> **ABOUT THIS TASK**
Since pictures are not part of the copy, please output only the lines from the one with "This screenshot has" through the end of the data below, exactly as written.

> **DATASET EXTRACT**
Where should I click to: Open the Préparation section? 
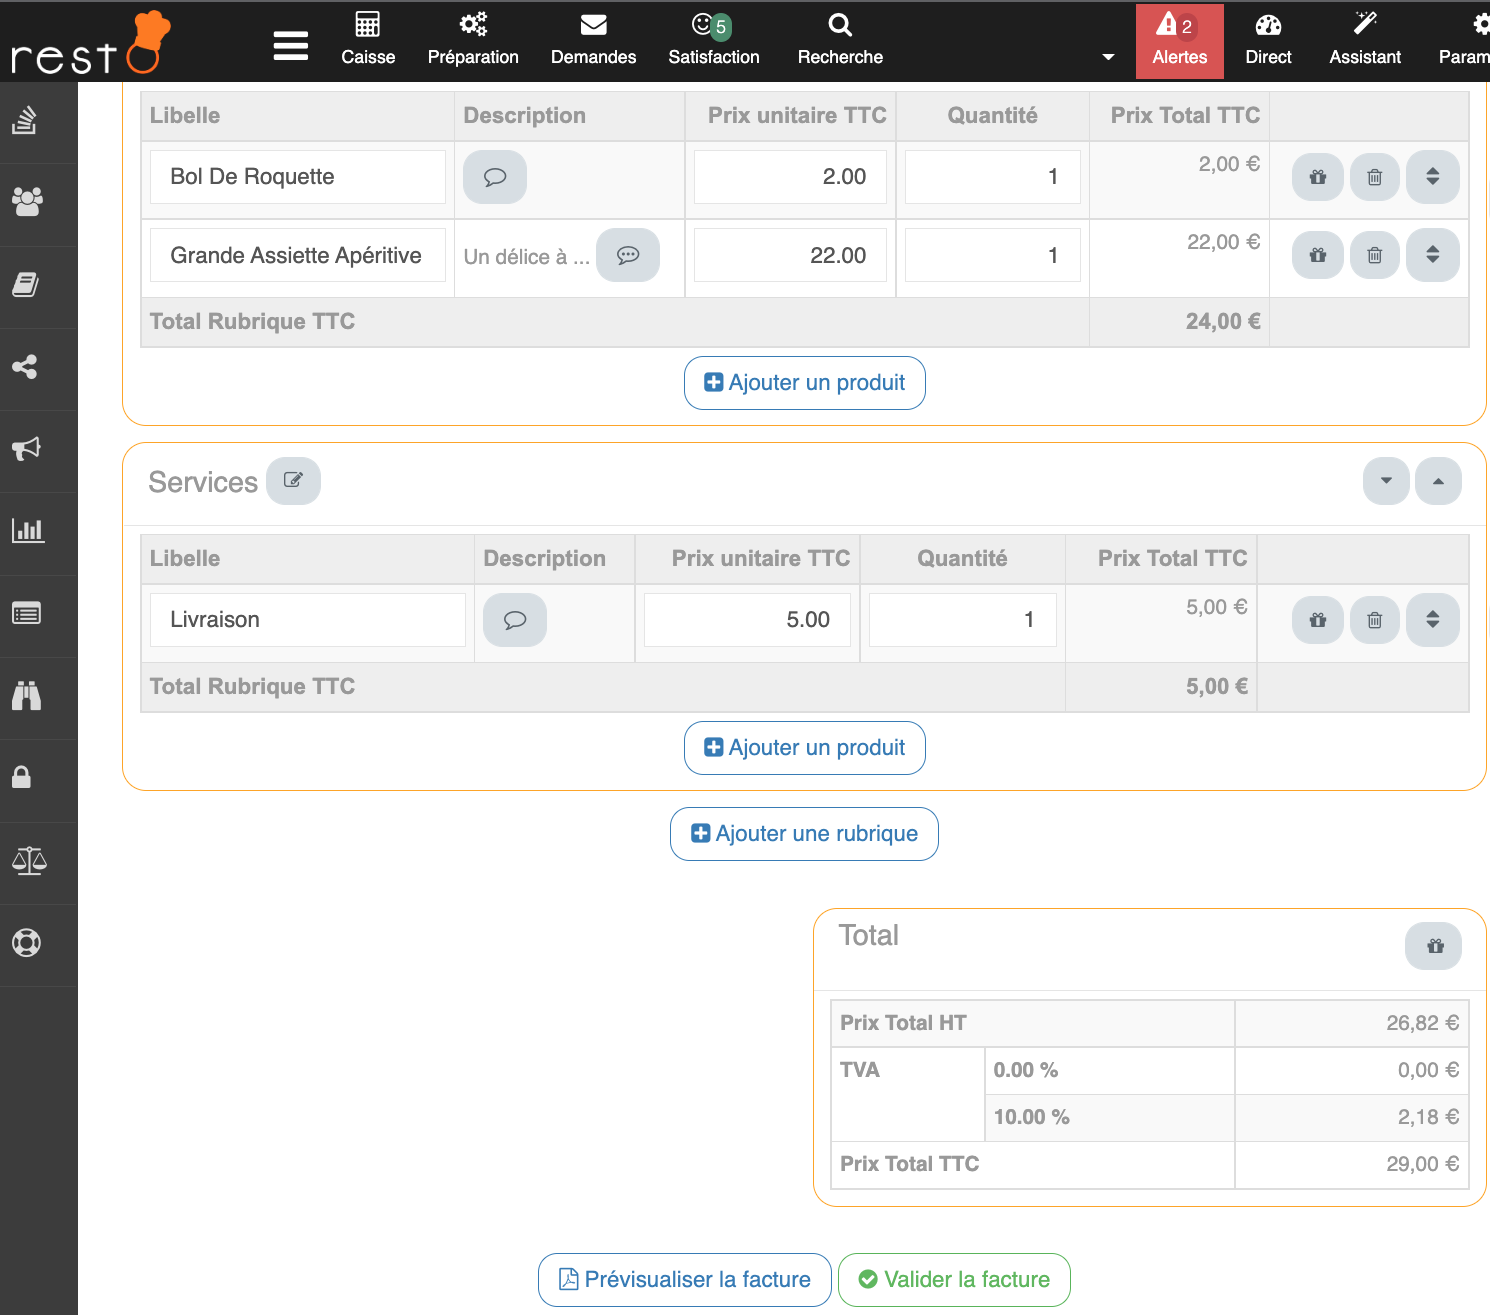click(472, 40)
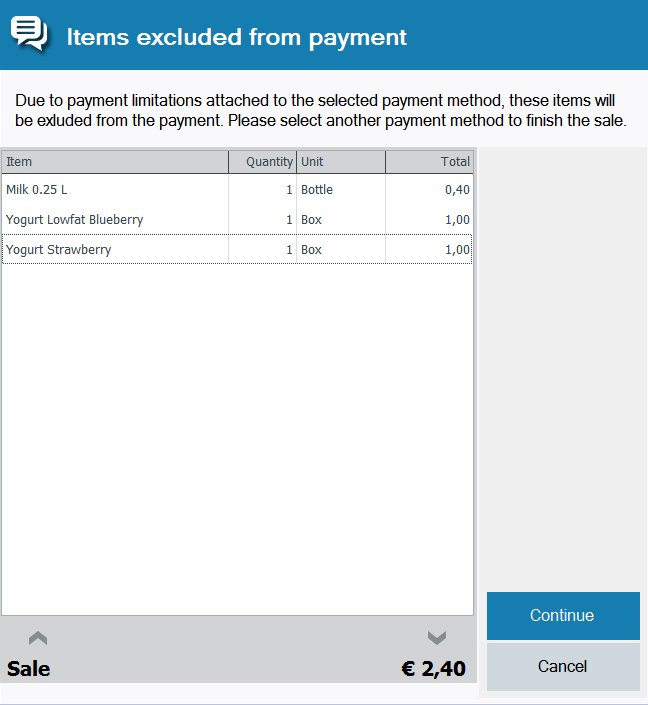
Task: Click the chat bubbles dialog icon
Action: (29, 33)
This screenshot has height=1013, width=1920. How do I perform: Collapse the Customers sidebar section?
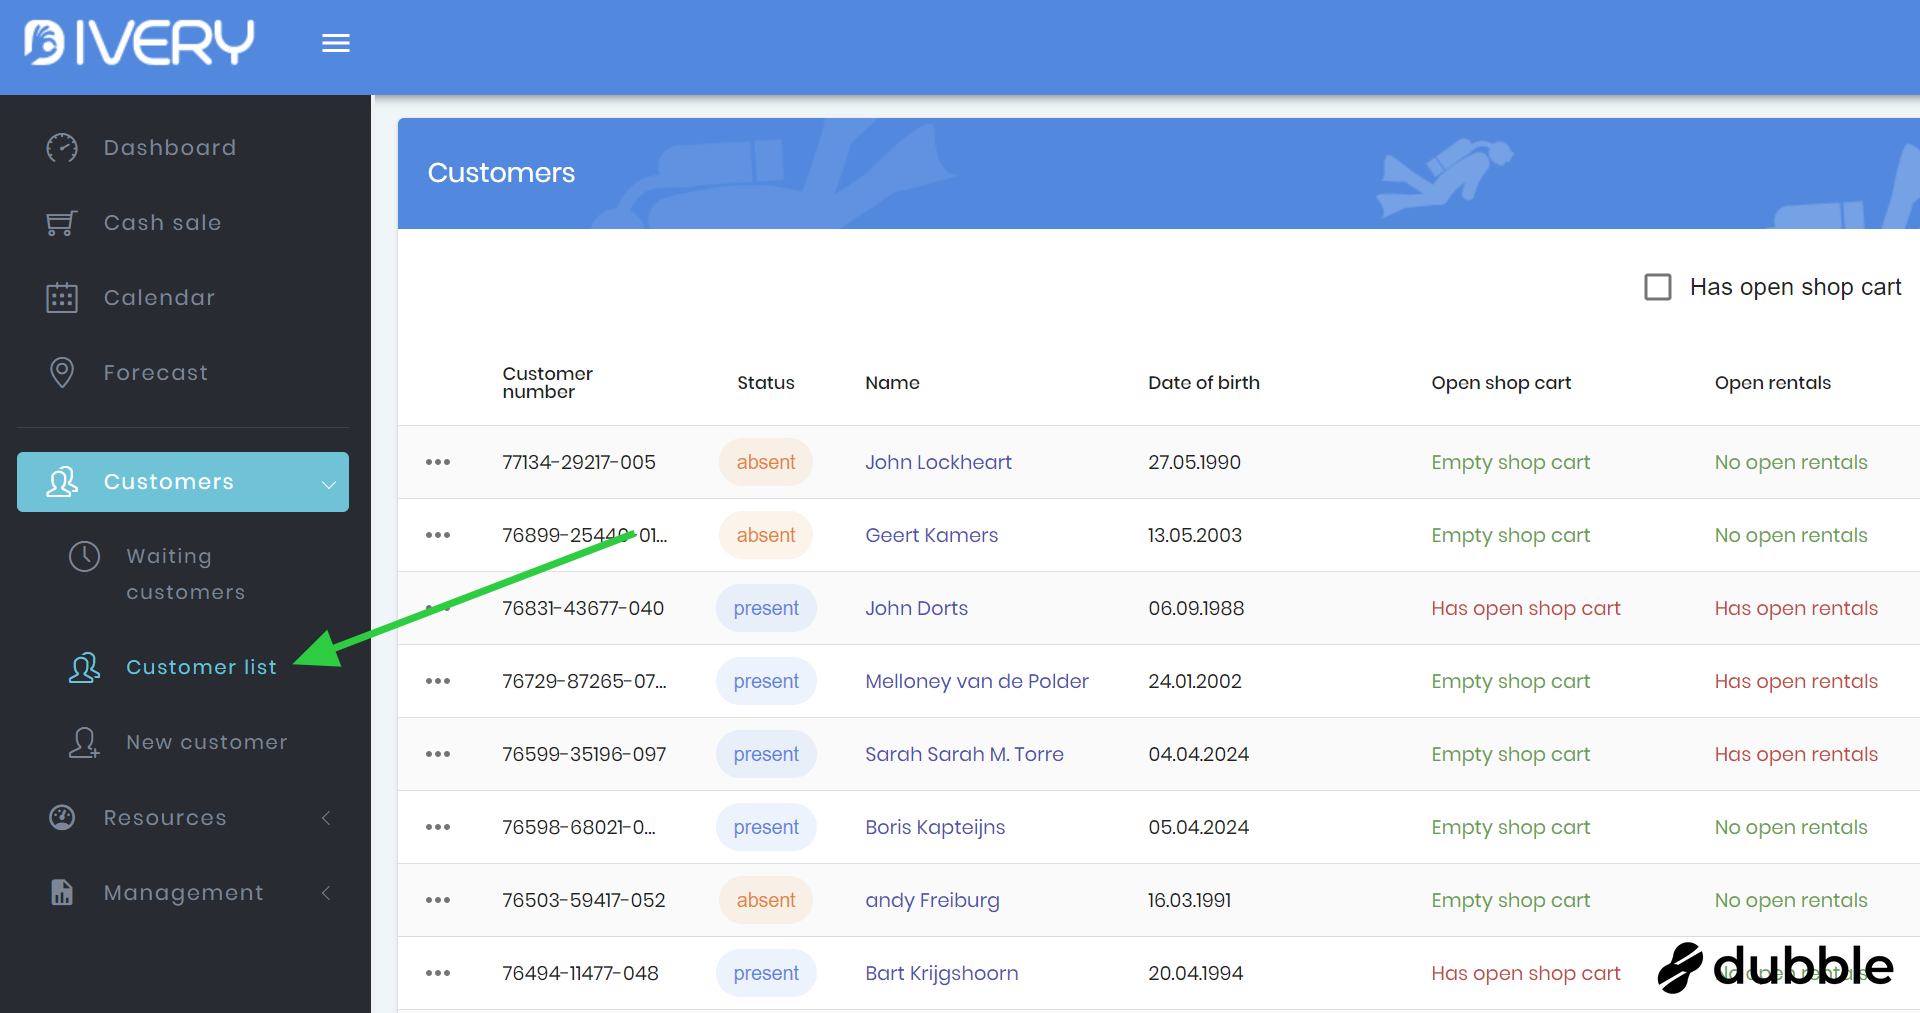(x=327, y=483)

> **YOUR RESPONSE**
This screenshot has height=1013, width=1920. How do I perform: Collapse the Customers sidebar section?
(x=327, y=483)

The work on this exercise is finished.